Los amigos que apoyaban a Georgia la tranquilizaron. Yo fui un manojo de nervios hasta que mi bebé cumplió seis meses”, comentó una amiga. Eres madre primeriza, las cosas serán más fáciles cuando el bebé crezca”, dijo otra.
Pero una vez que el bebé durmió toda la noche y desapareció la privación de sueño, la ansiedad de Georgia persistió. Cada vez que lloraba, se abalanzaba sobre él y lo cogía en brazos, aferrándose a su cuerpo blandito. Si no podía detener sus lágrimas, se sentía irritable y frenética. Siempre atenta al peligro, Georgia se cernía sobre su hijo en el parque, siguiendo todos sus movimientos. En su mente, llena de preocupaciones, si el bebé se caía, se rompería un hueso; si le picaba una abeja, tendría una reacción alérgica.
La madre de Georgia estaba muy preocupada.
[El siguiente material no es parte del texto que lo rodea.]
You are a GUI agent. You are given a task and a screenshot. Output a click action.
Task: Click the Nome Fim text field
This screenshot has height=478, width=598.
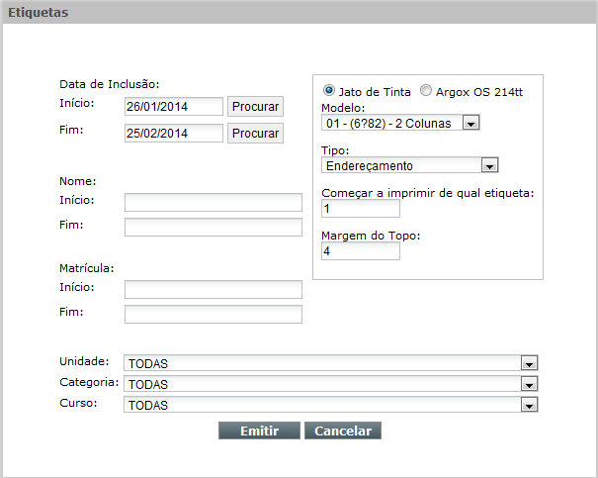214,228
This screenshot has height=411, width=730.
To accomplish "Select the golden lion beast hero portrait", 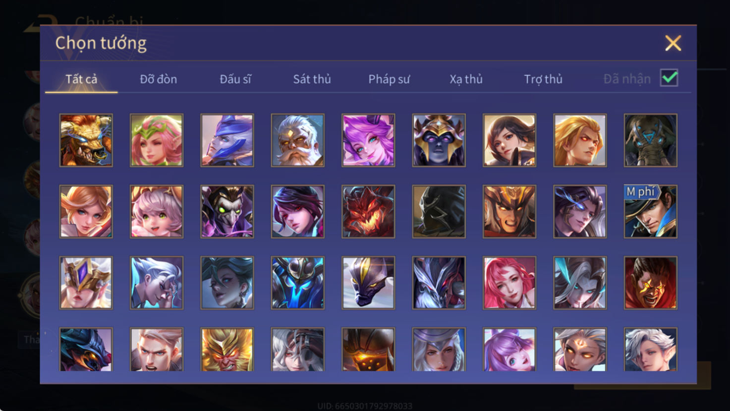I will [x=86, y=140].
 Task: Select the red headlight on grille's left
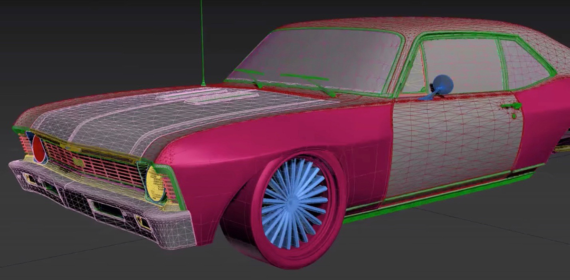pos(39,149)
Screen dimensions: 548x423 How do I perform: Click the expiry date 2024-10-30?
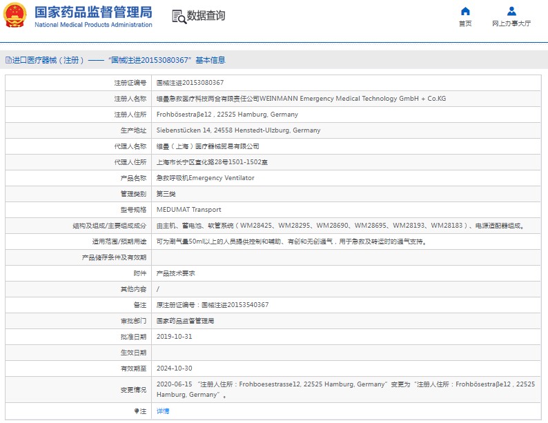174,368
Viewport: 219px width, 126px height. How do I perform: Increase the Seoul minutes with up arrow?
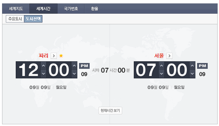[192, 66]
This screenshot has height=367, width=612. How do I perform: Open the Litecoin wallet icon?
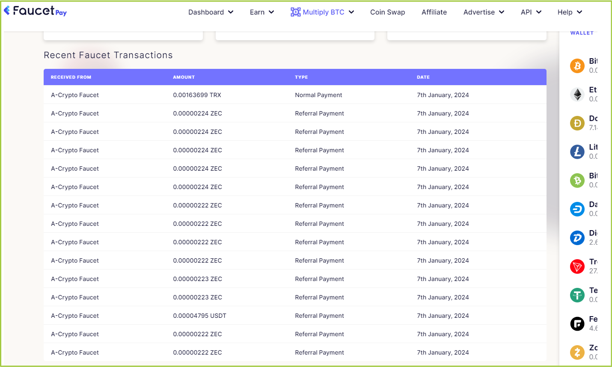(x=577, y=152)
“Estaba agotada, ansiosa y abrumada. Entonces, antes de que mi hijo cumpliera un año, me quedé embarazada otra vez”, dijo. Tener un segundo bebé aumentó la ansiedad de Georgia. Aterrorizada por estar sola, organizó citas para jugar con otras familias. Para calmar el tren de preocupaciones, recurrió a la comida en busca de consuelo, confiando en el pan y la pasta para atemperar sus emociones. Paralizada por el miedo, Georgia no podía tomar grandes decisiones. Tomaba decisiones sobre mi vida personal y profesional basándome en lo que creía que necesitaban mis hijos’. En un momento dado, rechazó una excelente oferta de trabajo, porque dejar a los niños al cuidado de otra persona le parecía imposible.
Por último, Georgia fue al médico, que pensó que podría estar sufriendo depresión posparto (DPP), la complicación más común del embarazo que afecta hasta al 15% de las madres primerizas. Caracterizada por sentirse abrumada, desesperanzada y llorosa, la DPP puede estar provocada por cambios hormonales, estrés y falta de sueño. Además, las mujeres con antecedentes personales o familiares de enfermedad mental corren mayor riesgo de deprimirse durante el embarazo y después del parto. Siguiendo el consejo de su médico, Georgia pidió cita con un psicoterapeuta.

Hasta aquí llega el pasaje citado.